Problems and tasks
(a) Translate this sentence from the amendment notes into Spanish: "2004—Subsec. (f). Pub. L. 108–482 added subsec. (f)."
(b) Reproduce everything in the amendment notes from "2004—Subsec. (f). Pub." down to "added subsec. (d).".
(c) The amendment notes list a subsec. (g). In one to three sentences, state what those notes give as the reason the section has a subsec. (g).

Exercise text
2006—Subsec. (e)(2)(A). Pub. L. 109–248, §206(c), inserted “1591 (relating to sex trafficking of children),” after “under section”.

Subsecs. (f), (g). Pub. L. 109–248, §202, added subsec. (f) and redesignated former subsec. (f) as (g).

2004—Subsec. (f). Pub. L. 108–482 added subsec. (f).

2003—Subsec. (e). Pub. L. 108–21 added subsec. (e).

1998—Subsec. (c)(2)(F)(i). Pub. L. 105–386 inserted “firearms possession (as described in section 924(c));” after “firearms use;”.

Subsec. (d). Pub. L. 105–314 added subsec. (d).

1994—Subsec. (b). Pub. L. 103–322, §70001(1), substituted “Except as provided in subsection (c), an” for “An”.

Subsec. (c). Pub. L. 103–322, §70001(2), added subsec. (c).

1988—Subsec. (a). Pub. L. 100–690, §7041(a)(1), substituted “classified if the maximum term of imprisonment authorized is—” for “classified—

“(1) if the maximum term of imprisonment authorized is—”.

Subsec. (a)(1) to (9). Pub. L. 100–690, §7041(a)(2), (b), redesignated subpars. (A) to (I) as pars. (1) to (9), respectively, and substituted “twenty-five” for “twenty” in pars. (2) and (3).

1987—Subsec. (b). Pub. L. 100–185 substituted “, except that the maximum term of imprisonment is the term authorized by the law describing the offense.” for “except that:

“(1) the maximum fine that may be imposed is the fine authorized by the statute describing the offense, or by this chapter, whichever is the greater; and

“(2) the maximum term of imprisonment is the term authorized by the statute describing the offense.”

Effective Date

Section effective Nov. 1, 1987, and applicable only to offenses committed after the taking effect of this section, see section 235(a)(1) of Pub. L. 98–473, set out as a note under section 3551 of this title.

1 So in original. Probably should be “in”.

Information supplied
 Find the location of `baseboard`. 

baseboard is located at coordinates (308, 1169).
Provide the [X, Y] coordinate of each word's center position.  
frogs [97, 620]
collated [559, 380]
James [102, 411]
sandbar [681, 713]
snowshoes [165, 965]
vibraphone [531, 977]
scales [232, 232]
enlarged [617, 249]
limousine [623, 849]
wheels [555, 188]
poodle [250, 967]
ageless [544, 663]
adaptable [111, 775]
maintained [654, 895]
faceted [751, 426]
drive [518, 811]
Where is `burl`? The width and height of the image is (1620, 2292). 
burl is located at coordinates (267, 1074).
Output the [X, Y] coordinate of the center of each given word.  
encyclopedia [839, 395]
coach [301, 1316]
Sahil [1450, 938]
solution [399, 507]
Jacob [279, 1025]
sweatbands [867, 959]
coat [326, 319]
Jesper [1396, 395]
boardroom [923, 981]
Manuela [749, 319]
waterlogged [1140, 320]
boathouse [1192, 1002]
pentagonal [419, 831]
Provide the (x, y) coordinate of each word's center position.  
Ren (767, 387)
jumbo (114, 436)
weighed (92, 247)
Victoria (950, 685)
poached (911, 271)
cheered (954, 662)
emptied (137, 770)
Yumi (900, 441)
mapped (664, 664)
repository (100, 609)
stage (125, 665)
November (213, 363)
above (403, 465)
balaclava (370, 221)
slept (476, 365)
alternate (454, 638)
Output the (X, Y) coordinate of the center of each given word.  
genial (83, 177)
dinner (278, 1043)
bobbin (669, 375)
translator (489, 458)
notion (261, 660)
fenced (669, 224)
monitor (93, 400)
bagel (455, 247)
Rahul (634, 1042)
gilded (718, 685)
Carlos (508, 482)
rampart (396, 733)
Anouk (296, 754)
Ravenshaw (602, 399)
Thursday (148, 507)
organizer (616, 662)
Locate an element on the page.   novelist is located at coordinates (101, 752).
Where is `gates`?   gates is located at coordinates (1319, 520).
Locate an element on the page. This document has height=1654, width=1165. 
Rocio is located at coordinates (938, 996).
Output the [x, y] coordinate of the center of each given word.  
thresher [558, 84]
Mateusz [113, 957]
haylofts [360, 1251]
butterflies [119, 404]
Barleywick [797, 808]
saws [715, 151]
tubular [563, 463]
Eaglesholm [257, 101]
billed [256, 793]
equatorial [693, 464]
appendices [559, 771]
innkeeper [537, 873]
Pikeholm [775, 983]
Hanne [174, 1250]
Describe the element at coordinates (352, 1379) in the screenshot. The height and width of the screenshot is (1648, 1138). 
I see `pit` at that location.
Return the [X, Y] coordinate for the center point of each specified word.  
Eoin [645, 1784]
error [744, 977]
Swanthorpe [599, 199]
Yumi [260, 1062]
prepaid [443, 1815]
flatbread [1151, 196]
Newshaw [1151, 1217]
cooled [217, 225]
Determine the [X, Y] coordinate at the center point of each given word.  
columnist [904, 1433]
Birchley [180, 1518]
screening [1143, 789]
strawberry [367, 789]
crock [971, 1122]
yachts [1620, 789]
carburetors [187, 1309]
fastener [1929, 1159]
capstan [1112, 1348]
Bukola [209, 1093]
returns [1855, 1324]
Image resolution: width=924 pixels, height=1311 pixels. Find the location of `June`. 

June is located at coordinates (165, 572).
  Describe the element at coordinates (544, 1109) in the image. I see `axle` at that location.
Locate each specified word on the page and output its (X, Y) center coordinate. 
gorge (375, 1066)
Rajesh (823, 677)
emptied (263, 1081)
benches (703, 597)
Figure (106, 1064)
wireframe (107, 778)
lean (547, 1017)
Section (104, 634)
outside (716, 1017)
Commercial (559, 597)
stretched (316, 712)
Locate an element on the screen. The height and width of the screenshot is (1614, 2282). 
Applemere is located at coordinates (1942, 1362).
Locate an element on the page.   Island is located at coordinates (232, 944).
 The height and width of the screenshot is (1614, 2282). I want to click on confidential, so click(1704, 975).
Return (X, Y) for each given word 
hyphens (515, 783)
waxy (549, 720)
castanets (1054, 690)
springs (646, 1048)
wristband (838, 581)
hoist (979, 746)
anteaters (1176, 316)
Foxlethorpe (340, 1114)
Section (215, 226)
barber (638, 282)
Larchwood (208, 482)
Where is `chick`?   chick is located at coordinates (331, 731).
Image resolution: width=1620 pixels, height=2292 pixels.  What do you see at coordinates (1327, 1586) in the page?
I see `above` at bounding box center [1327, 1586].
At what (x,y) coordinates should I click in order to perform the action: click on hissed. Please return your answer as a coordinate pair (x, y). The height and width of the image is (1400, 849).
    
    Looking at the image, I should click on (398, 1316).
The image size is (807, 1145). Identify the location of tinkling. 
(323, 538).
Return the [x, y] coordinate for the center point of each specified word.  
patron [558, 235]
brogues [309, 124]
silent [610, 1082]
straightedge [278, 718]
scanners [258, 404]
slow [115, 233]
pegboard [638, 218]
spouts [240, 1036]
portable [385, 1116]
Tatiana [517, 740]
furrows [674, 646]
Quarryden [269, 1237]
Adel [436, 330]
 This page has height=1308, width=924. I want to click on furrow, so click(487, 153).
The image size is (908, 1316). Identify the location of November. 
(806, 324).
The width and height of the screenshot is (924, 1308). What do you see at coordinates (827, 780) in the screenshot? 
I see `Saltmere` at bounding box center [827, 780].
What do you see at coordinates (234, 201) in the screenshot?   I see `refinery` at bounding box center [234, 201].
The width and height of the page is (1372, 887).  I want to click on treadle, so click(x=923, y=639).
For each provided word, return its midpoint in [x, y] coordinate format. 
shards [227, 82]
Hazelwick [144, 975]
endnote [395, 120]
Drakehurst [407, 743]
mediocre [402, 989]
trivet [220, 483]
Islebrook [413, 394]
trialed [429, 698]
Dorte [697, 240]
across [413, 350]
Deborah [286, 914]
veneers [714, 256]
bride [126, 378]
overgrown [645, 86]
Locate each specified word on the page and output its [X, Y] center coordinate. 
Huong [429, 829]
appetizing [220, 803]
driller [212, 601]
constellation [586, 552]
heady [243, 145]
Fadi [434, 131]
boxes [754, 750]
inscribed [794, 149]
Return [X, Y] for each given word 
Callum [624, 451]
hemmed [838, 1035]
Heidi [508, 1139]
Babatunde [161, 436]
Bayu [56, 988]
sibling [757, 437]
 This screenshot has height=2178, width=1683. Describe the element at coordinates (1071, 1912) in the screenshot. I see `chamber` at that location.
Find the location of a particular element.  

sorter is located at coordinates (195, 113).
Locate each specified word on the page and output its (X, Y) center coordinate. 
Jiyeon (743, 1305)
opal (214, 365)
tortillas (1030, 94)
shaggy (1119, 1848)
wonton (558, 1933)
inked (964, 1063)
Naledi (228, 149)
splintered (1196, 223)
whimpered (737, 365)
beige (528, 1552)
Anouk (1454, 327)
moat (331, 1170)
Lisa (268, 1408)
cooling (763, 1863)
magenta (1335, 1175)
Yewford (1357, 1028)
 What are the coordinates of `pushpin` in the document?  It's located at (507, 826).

Answers to the exercises
(a) 2004—Subsec. (f). La Pub. L. 108–482 añadió la subsec. (f).

(b)
2004—Subsec. (f). Pub. L. 108–482 added subsec. (f).

2003—Subsec. (e). Pub. L. 108–21 added subsec. (e).

1998—Subsec. (c)(2)(F)(i). Pub. L. 105–386 inserted “firearms possession (as described in section 924(c));” after “firearms use;”.

Subsec. (d). Pub. L. 105–314 added subsec. (d).

(c) Pub. L. 109–248, §202, added a new subsec. (f). It also redesignated the former subsec. (f) as subsec. (g).